Essay
by Aizhan Yesbolatova
When we approached the village, I didn’t recognize the house. It felt strange because, in my memory, it stood there so vividly; yet, when the driver pulled over, I hesitated for a bit to open the gates.
I expected my grandmother to be outside, busily running across the front yard, but it was quiet and empty, and only a goat stood there chewing on the grass. I entered the house, and my aunt greeted me. I saw my grandmother sitting on the sofa in the living room, her body resembling that of a child. She was wearing gigantic wool socks, and her head was covered with a white scarf. She didn’t notice the noise my arrival had stirred. I went to my grandmother, hugged her and kissed her soft, drooping cheeks, then I said, “It’s me, Aizhan, don’t you recognize me?” She looked at me with her hollow eyes and said, “How have you been? I hope everything is fine.” I realized she had no idea who I was.
It had been nine years since I last saw my grandmother. Back in the summer of 2015, she began to show the first signs - a little too forgetful, a little too quiet, and a little too compulsive and erratic at times. But I was leaving for America, my parents were nervous, and I was anxious, and everybody was too busy with their own lives to pay closer attention to her.

Work instruction A: In the essay, how many years had passed since the narrator last saw the grandmother?
Work instruction B: Copy the stretch of the essay from "It had been" through "attention to her.", swapping "America" for "Europe".
The listing that follows comes from a separate source and is unrelated to the essay.

Source material:
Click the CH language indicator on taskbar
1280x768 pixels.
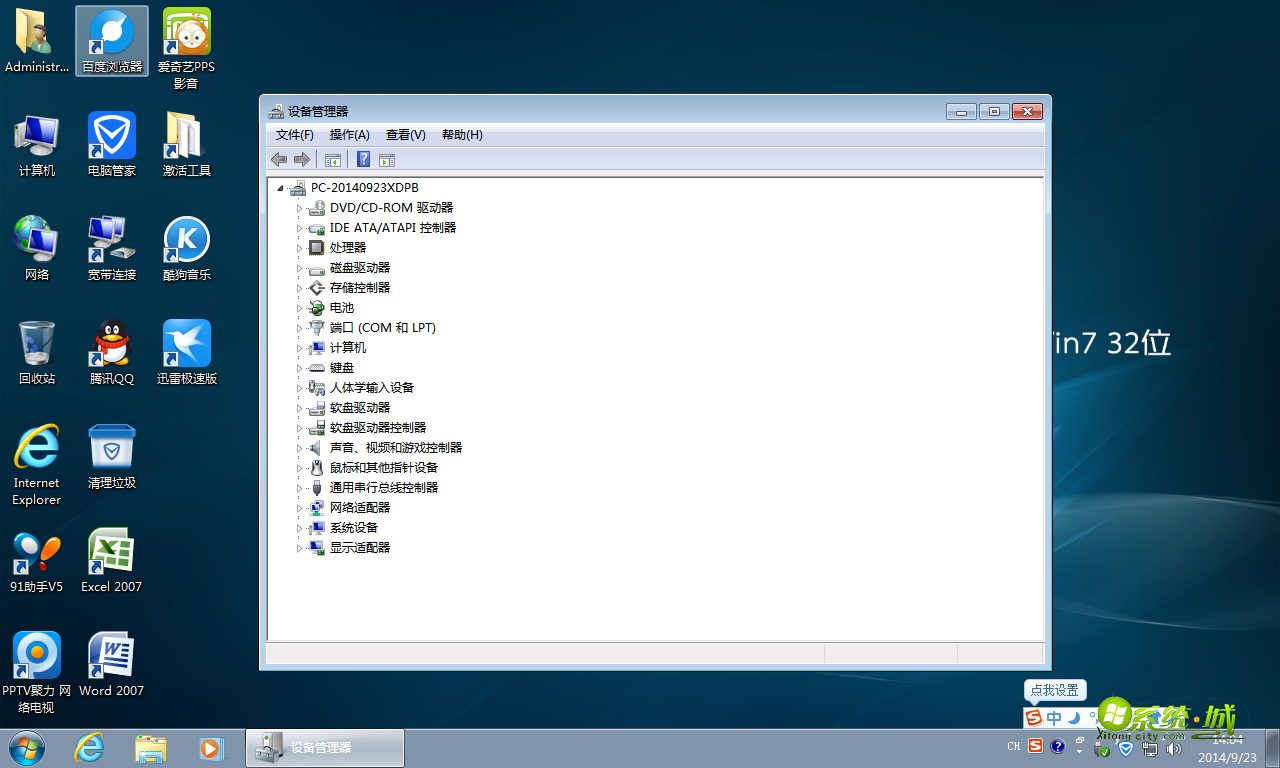[1013, 746]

Exercise solution A: Nine years.

Exercise solution B:
It had been nine years since I last saw my grandmother. Back in the summer of 2015, she began to show the first signs - a little too forgetful, a little too quiet, and a little too compulsive and erratic at times. But I was leaving for Europe, my parents were nervous, and I was anxious, and everybody was too busy with their own lives to pay closer attention to her.